Dataset entries:
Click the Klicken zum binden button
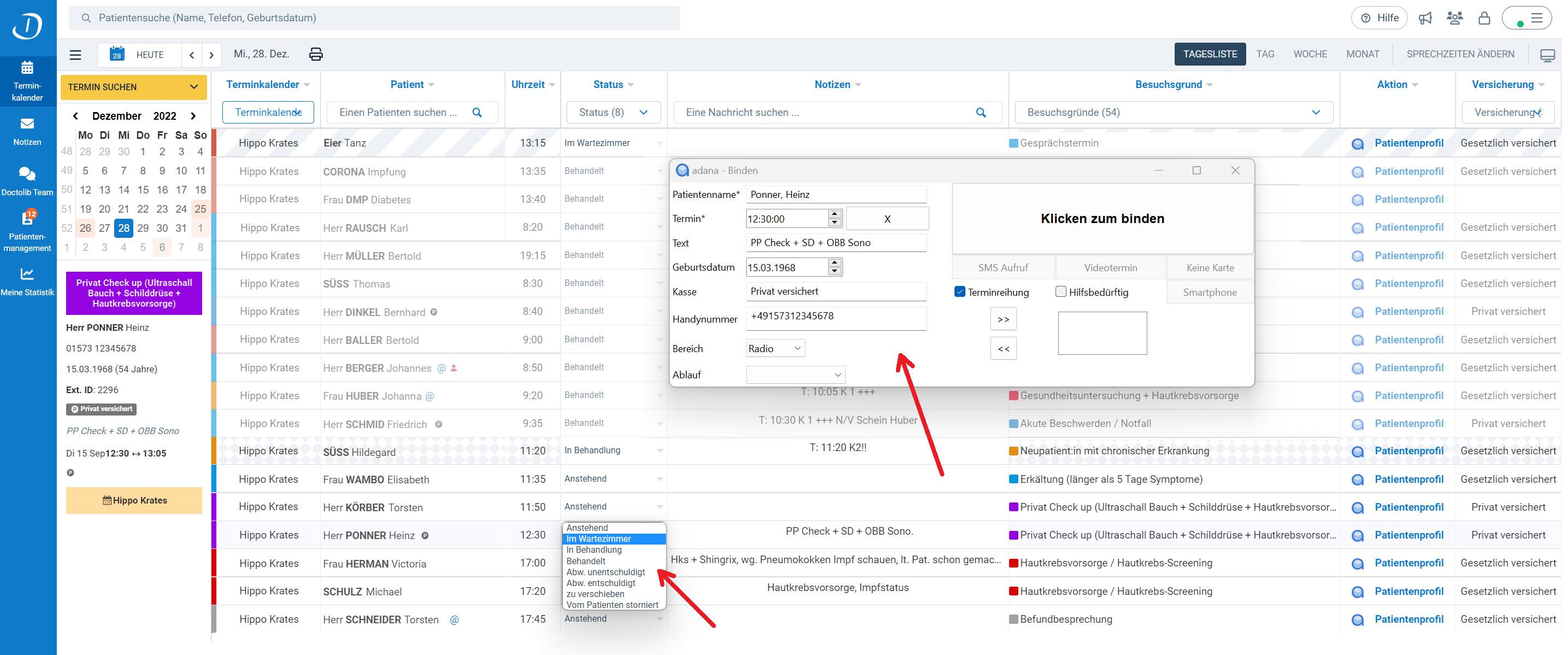This screenshot has height=655, width=1568. click(1102, 219)
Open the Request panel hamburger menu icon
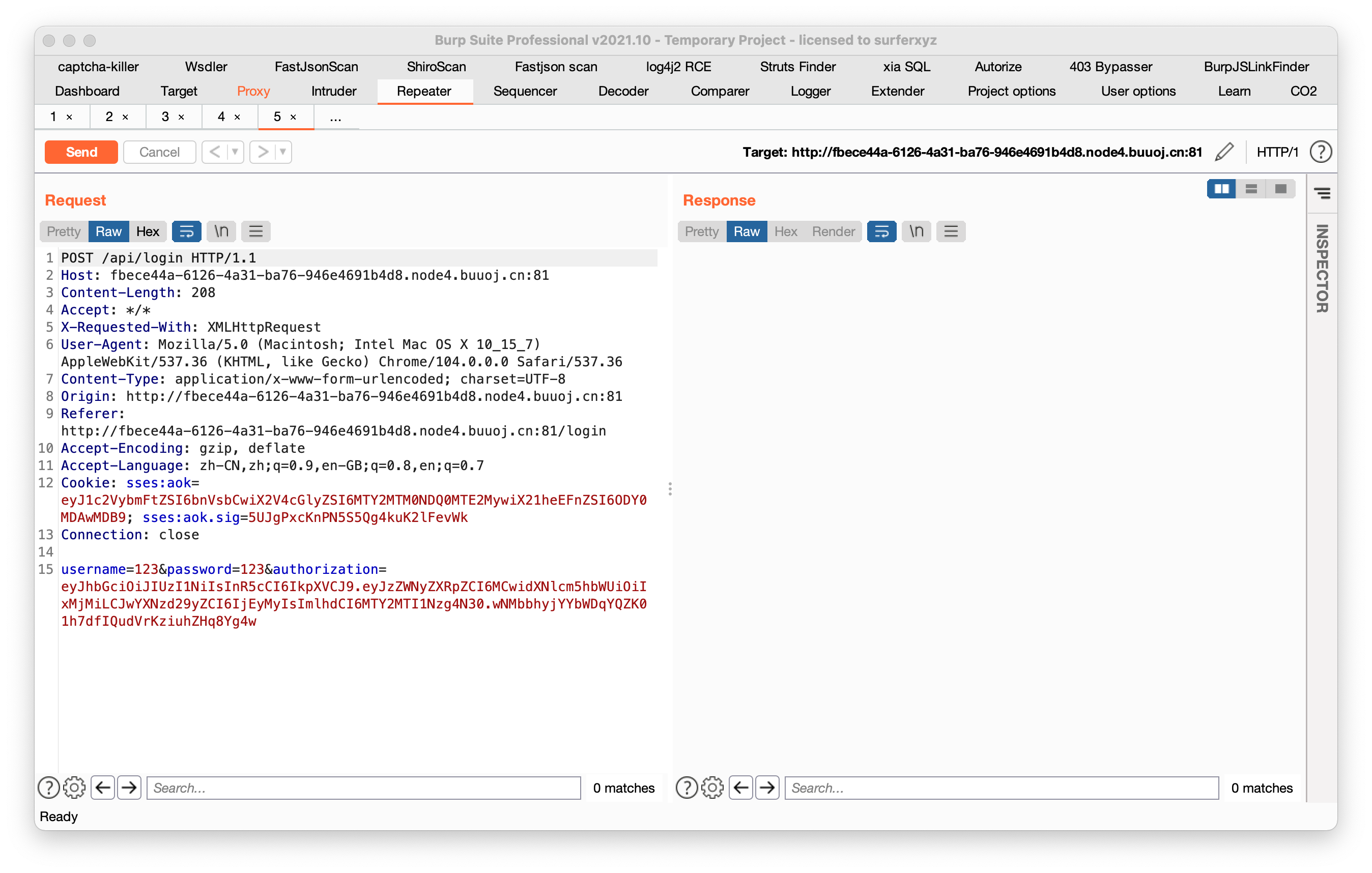The width and height of the screenshot is (1372, 873). 256,231
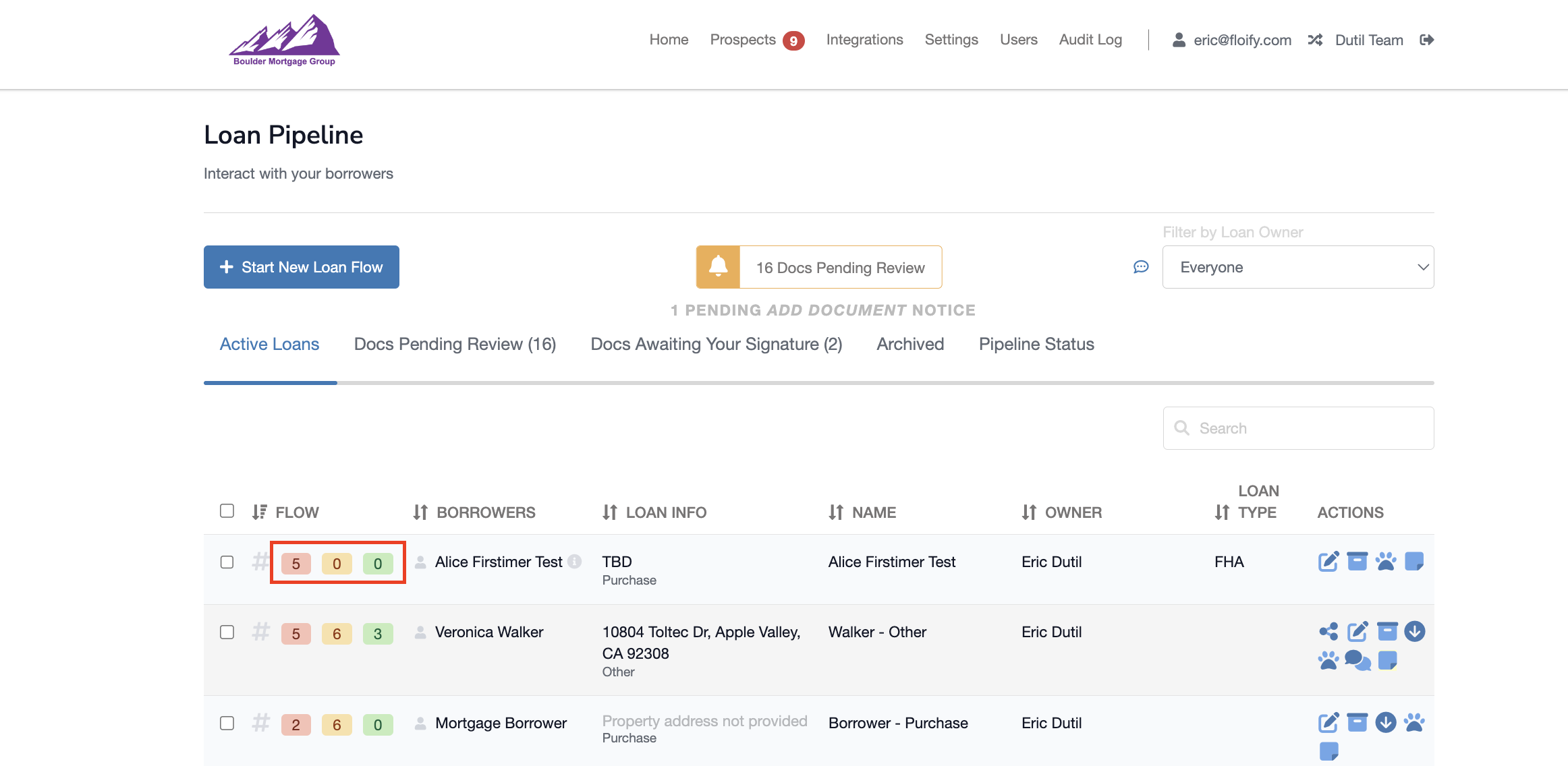Select the Mortgage Borrower row checkbox
The image size is (1568, 766).
pos(227,723)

Problem to work on: Please output the entries above exactly, leaving out every picture.

Result below:
Click the Klicken zum binden button
This screenshot has height=655, width=1568. click(1102, 219)
Open the Request panel hamburger menu icon
The width and height of the screenshot is (1372, 873). 256,231
Select the Mortgage Borrower row checkbox
The image size is (1568, 766).
pos(227,723)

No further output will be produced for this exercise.